Exercise prompt: Reproduce all of the entries below exactly, without images.
[Input for this task]
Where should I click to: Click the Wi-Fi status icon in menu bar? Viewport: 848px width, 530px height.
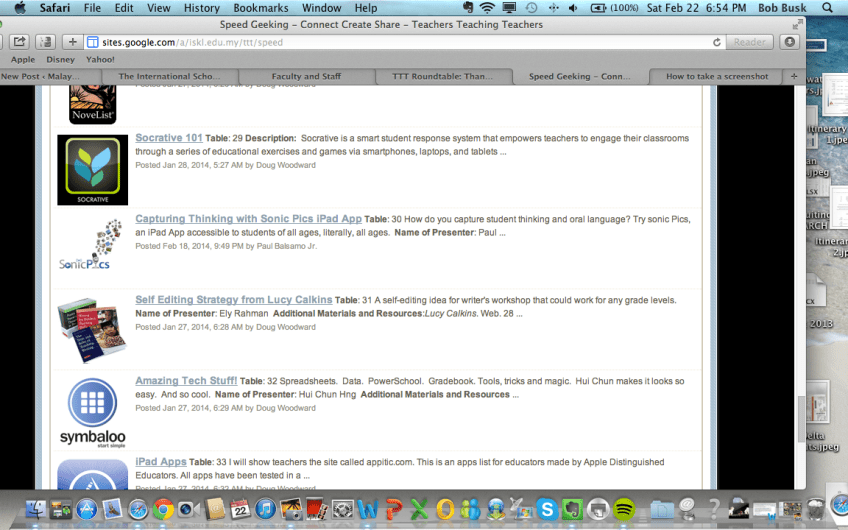click(487, 8)
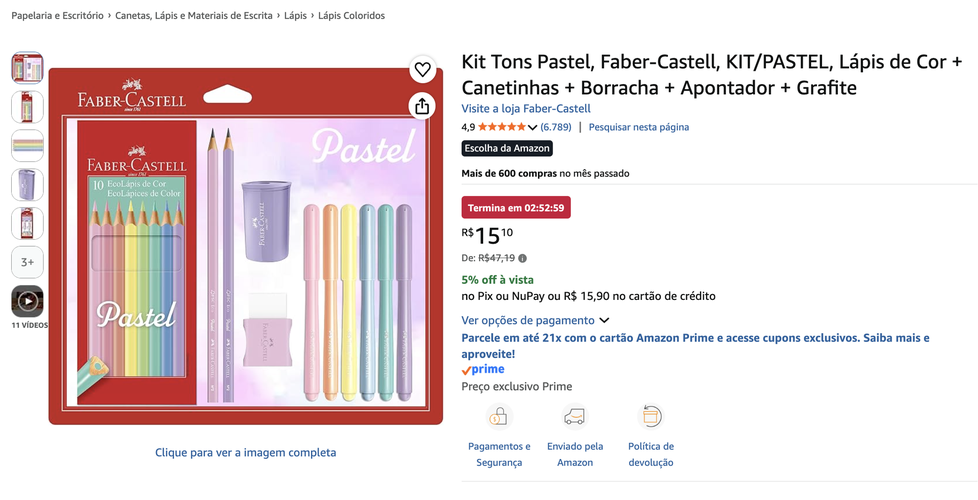Open the Lápis Coloridos breadcrumb
This screenshot has height=500, width=978.
pos(351,16)
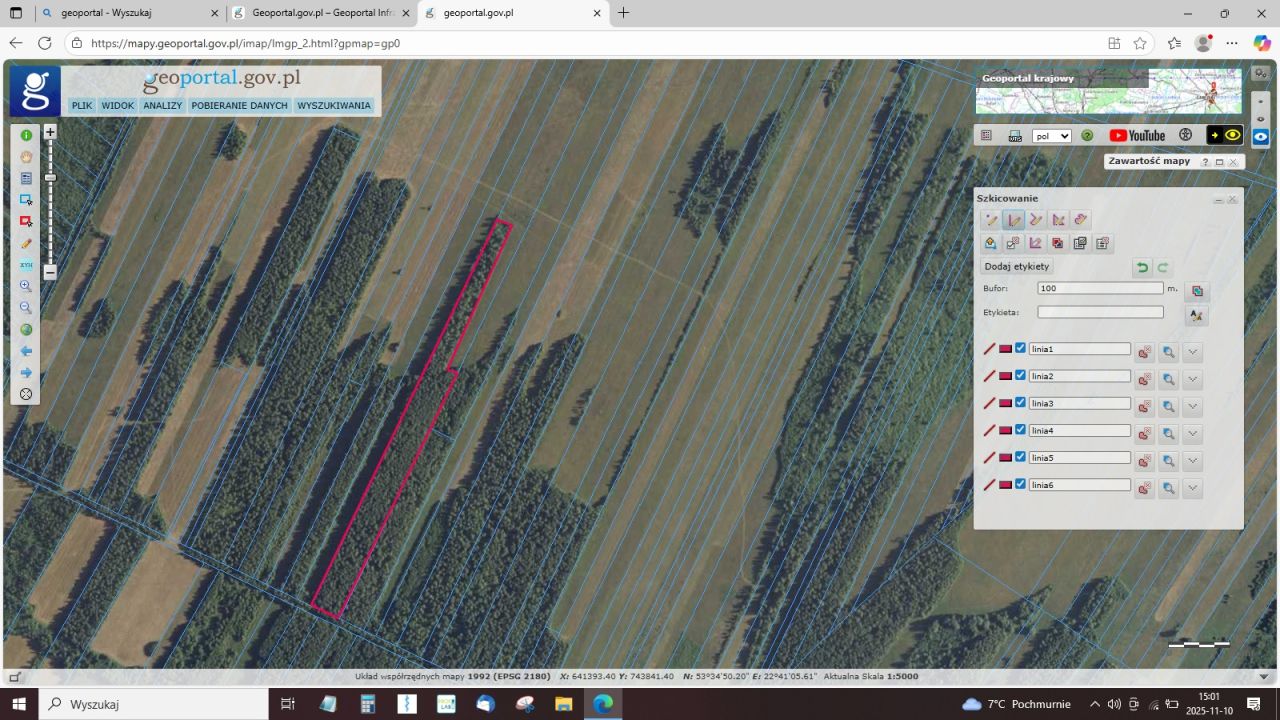
Task: Open the XYH coordinates tool
Action: click(x=26, y=265)
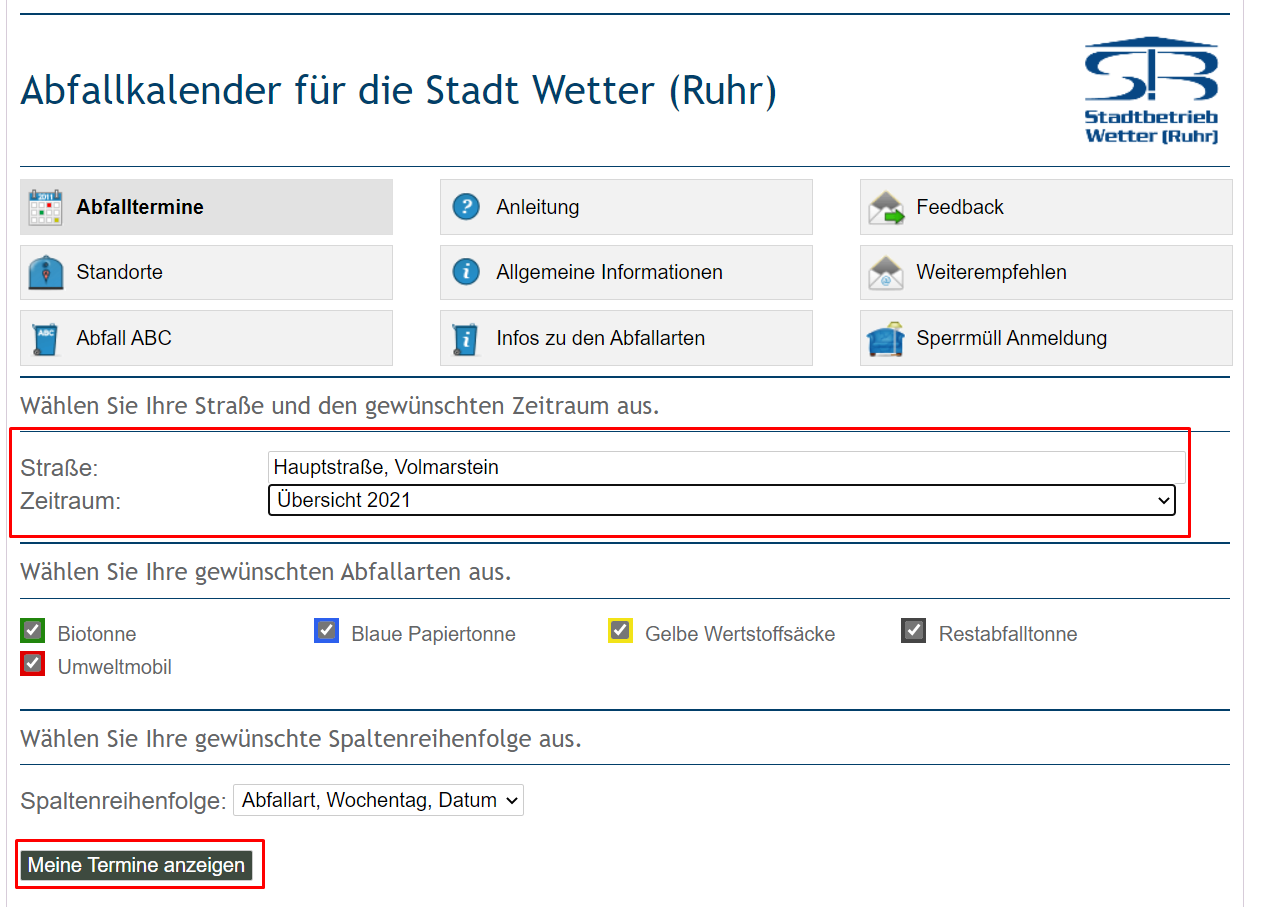
Task: Select the Abfalltermine menu entry
Action: 140,207
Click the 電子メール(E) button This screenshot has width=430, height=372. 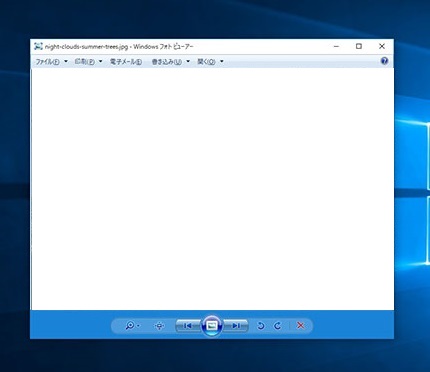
[/Input for this task]
The completed task:
Where should I click to: Click the Wi-Fi status icon in menu bar? Viewport: 848px width, 530px height.
click(487, 8)
Open the Lápis Coloridos breadcrumb
This screenshot has height=500, width=978.
pos(351,16)
Task: Open the XYH coordinates tool
Action: click(x=26, y=265)
Task: Select the Abfalltermine menu entry
Action: 140,207
Click the 電子メール(E) button This screenshot has width=430, height=372. 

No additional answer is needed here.